Joséphine Granizo-Mouffok, 100 ans, figure emblématique du quartier de Bisséous.

Joséphine Granizo-Mouffok, 100 ans de force et d’amour dans son quartier de Bisséous

À Castres, Joséphine Granizo-Mouffok a fêté ses 100 ans le 26 août. Figure du quartier de Bisséous où elle vit depuis près de 65 ans, cette mère de sept garçons impressionne par une autonomie et une souplesse rares. Ancienne femme de ménage et lectrice historique de La Dépêche du Midi, la centenaire revient sur son histoire.

Dans son appartement à Bisséous, à deux pas du stade Pierre-Fabre, Joséphine Granizo-Mouffok se souvient avec précision de chaque recoin et chaque visage de ce quartier qu’elle habite depuis près de 65 ans. Arrivée à Castres après un parcours en campagne tarnaise, elle a d’abord vécu 36 ans dans les premiers bâtiments HLM avant de déménager à proximité, en raison des démolitions et du réaménagement du quartier.
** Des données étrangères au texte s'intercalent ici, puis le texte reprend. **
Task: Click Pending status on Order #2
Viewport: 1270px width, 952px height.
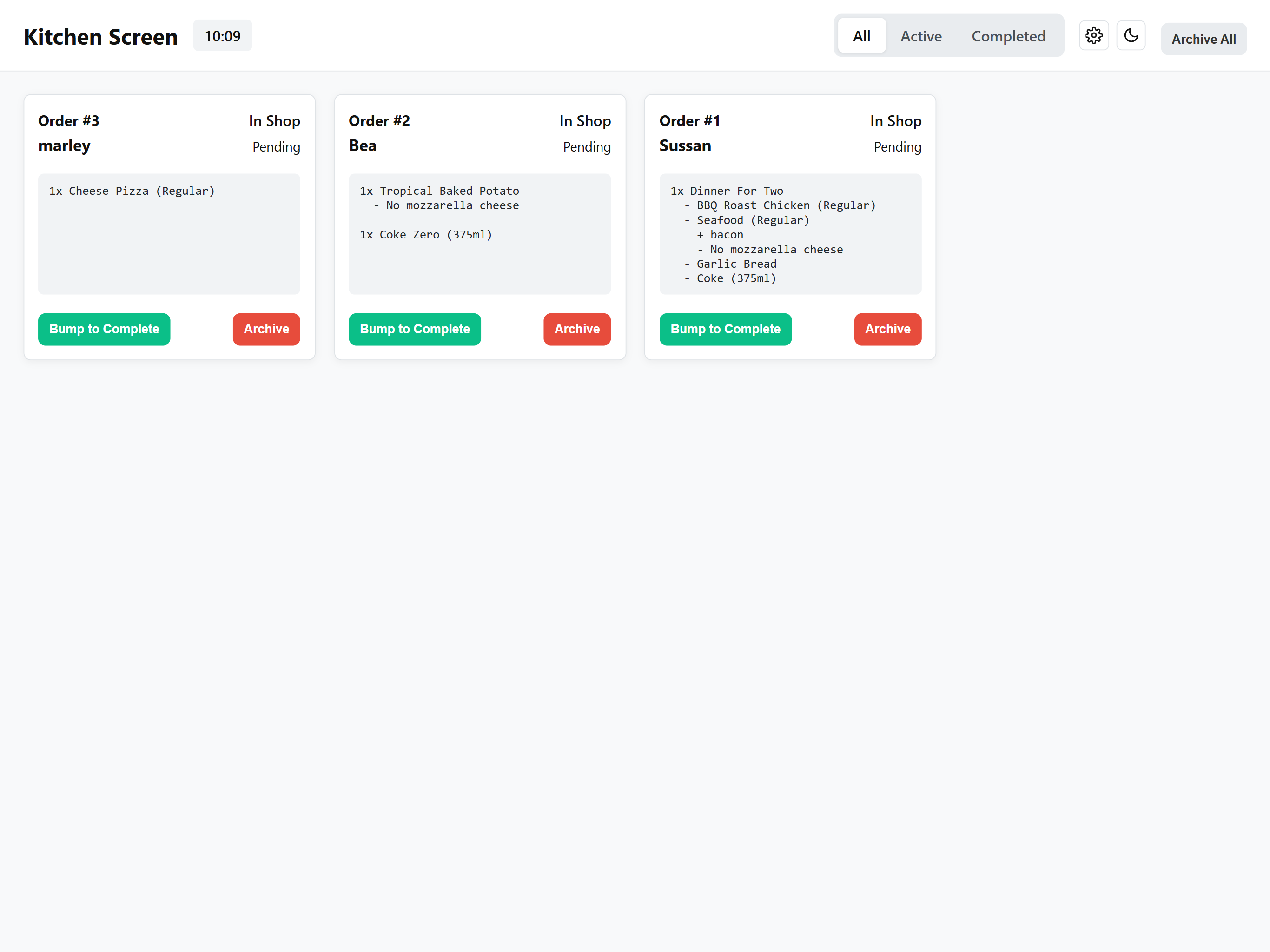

Pour Joséphine, Bisséous représente bien plus qu’un simple ensemble d’immeubles ; c’est un véritable village. « Les gens, c’était la famille. L’été, quand il faisait chaud, on se retrouvait sur la pelouse en face jusqu’à minuit à rigoler et à raconter des histoires », se remémore-t-elle. Elle évoque avec nostalgie l’époque où la vie commerçante battait son plein au pied des tours : « Avant, on avait la pharmacie, l’épicerie, la boucherie. On avait tout sous la main ! »

À 100 ans, Joséphine impressionne par sa souplesse. Elle peut toucher ses orteils sans fléchir les genoux, une démonstration de sa forme physique remarquable. Ancienne femme de ménage, elle a élevé ses sept garçons (Hocine, Ismael, Ali, Youcef, Yami, Mokhtar et Gérard) presque seule, son mari travaillant à l’extérieur la semaine. Elle a également lutté pendant des décennies contre un handicap à la jambe, finalement corrigé il y a quelques années. « J’ai lutté, je ne me suis jamais laissée faire », confie-t-elle.
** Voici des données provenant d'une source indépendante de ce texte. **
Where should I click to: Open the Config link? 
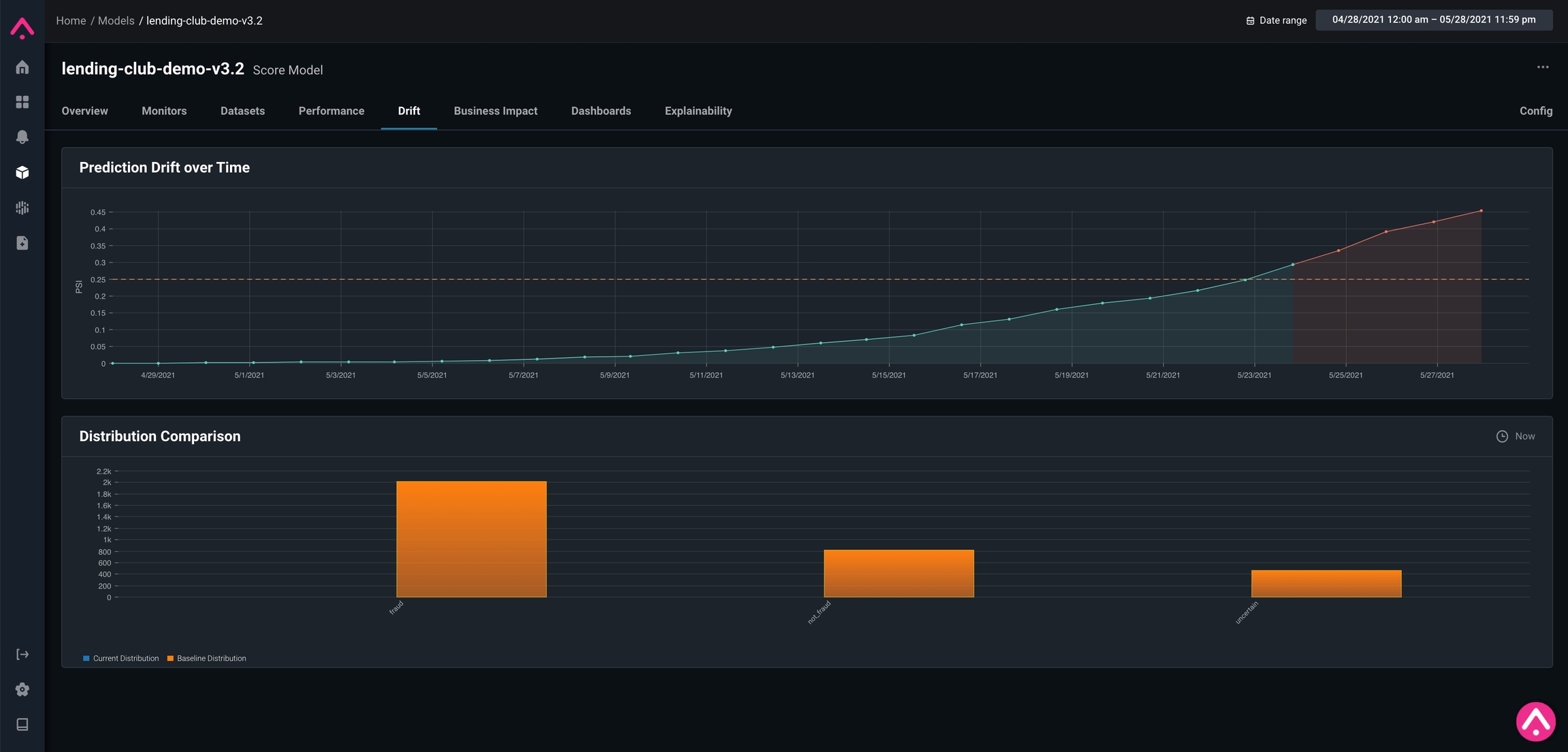1535,111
Aujourd’hui, Joséphine est grand-mère de sept petits-enfants et de deux arrière-petits-enfants. Elle maintient une routine quotidienne, préparant elle-même ses repas. Bien que des infirmières l’assistent et que ses fils l’aident pour les courses, elle conserve son rôle de matriarche. Tous les samedis matin, plusieurs de ses fils viennent chez elle pour partager un café et déguster ses fameuses crêpes traditionnelles. L’idée d’une installation en structure médicalisée est inacceptable pour sa famille.

Fidèle lectrice de La Dépêche du Midi, Joséphine a réuni sa grande famille pour célébrer son centenaire lors d’un repas à La Bombardière, marquant un siècle de vie riche en expériences et en valeurs familiales.